### PROBLEM STATEMENT
Examine the material below. Gather every line in which the string "will" appears.

### ENTRIES SUPPLIED
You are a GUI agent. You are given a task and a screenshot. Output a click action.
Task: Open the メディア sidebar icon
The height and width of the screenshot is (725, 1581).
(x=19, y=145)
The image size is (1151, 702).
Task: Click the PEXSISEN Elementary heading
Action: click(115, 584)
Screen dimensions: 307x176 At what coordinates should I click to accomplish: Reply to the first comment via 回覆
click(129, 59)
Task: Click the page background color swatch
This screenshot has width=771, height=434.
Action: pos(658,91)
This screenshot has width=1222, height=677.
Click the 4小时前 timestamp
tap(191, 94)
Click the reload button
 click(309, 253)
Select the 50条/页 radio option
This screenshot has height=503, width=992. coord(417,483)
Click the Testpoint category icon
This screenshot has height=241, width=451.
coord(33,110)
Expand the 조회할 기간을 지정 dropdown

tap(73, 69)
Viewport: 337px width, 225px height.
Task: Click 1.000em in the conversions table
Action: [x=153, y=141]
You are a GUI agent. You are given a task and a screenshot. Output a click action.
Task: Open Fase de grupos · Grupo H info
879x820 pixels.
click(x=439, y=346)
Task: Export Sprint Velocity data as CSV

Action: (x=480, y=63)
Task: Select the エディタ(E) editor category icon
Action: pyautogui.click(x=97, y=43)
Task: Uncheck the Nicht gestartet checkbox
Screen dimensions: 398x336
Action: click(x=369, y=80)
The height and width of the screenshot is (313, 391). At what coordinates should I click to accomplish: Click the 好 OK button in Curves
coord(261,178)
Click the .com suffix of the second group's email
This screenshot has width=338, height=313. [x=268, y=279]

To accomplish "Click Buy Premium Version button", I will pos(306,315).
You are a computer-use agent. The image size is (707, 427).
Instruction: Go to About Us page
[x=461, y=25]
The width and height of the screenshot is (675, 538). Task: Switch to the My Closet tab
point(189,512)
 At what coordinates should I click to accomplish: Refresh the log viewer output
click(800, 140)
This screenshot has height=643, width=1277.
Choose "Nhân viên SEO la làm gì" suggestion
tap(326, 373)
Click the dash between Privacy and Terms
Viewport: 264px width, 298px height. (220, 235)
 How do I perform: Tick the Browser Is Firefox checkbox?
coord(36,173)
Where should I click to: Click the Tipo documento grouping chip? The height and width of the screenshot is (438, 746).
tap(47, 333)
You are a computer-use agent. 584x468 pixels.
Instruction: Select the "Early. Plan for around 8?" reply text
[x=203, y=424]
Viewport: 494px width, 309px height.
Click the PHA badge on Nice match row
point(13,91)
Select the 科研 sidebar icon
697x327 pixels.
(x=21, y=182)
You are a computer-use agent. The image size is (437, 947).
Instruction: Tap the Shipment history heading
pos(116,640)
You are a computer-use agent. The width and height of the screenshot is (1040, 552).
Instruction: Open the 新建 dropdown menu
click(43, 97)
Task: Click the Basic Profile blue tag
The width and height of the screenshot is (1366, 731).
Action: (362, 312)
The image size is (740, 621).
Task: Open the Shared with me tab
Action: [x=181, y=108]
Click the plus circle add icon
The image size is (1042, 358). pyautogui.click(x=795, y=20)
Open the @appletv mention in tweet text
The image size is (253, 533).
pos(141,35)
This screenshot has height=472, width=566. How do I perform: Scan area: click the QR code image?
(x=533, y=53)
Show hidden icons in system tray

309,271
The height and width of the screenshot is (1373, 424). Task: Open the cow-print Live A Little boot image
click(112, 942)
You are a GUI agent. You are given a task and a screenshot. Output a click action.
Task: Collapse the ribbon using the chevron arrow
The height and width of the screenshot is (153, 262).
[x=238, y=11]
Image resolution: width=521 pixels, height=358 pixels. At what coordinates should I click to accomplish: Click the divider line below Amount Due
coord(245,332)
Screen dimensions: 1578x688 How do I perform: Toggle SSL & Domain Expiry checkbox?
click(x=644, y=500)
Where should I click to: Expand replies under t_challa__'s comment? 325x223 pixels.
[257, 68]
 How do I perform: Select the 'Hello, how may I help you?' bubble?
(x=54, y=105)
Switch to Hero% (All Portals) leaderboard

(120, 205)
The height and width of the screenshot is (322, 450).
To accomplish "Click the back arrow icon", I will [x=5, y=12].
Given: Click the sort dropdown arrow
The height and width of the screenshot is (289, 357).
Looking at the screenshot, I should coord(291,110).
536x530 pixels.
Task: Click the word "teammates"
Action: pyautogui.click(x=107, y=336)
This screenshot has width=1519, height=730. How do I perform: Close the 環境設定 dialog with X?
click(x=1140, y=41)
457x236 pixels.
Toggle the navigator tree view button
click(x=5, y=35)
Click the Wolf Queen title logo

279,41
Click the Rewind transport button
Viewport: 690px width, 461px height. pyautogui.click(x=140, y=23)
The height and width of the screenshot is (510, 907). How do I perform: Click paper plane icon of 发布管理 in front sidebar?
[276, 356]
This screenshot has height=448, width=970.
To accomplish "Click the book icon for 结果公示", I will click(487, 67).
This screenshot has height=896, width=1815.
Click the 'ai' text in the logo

### TASK OUTPUT
To accomplish "Click Buy Premium Version button", I will pos(306,315).
To accomplish "Click the back arrow icon", I will [x=5, y=12].
To accomplish "Click the book icon for 结果公示", I will click(487, 67).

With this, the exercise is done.